Positioned squarely in the deep end of recording what will be 2016’s A Moon Shaped Pool, a piece of attention-grabbing news comes down the barrel and stops them in their creative tracks.
Sam Mendes, director of the new James Bond movie and, coincidentally, a Radiohead fan, is searching for a theme song and would like Radiohead to consider. They’ve done it before, providing “Exit Music (For a Film)” for Baz Luhrmann’s Romeo and Juliet, but this was decades ago.
Perhaps it’s the novelty of this British cinematic institution, or Yorke’s affinity for the Bond franchise, but surprisingly they agree. Radiohead will cease writing/recording of A Moon Shaped Pool and focus their creative scope on one song: “Spectre.”
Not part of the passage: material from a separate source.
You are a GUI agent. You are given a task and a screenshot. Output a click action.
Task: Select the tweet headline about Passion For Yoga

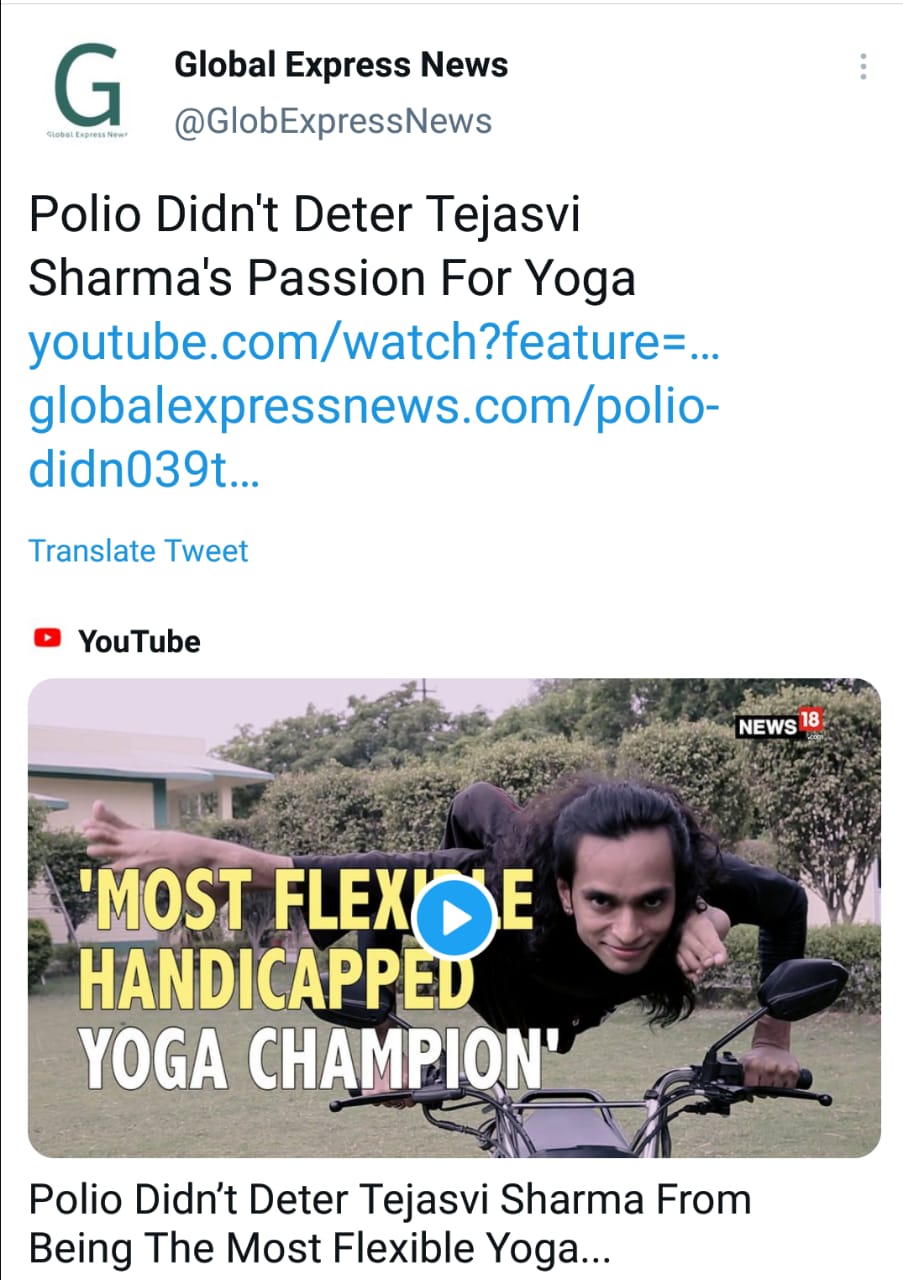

“Spectre,” a sweeping, orchestral flight of atonal, Penderecki-esque strings and classic Amnesiac-era vocals, is simply masterful. Listeners will be forgiven for mistaking it as the twin of 2001’s “Pyramid Song,” except this isn’t about the ancients’ view on the afterlife. In a straightforward telling of love and danger (arguably the two pieces of duct tape that hold the Bond franchise in place,) Yorke croons
My hunger burns a bullet hole
A spectre of my mortal soul
Being Radiohead and writing a piece of work for what will undoubtedly be a juggernaut of consumerism is likely a tough line to toe. They do what they want and clearly they want to donate a song to the movie.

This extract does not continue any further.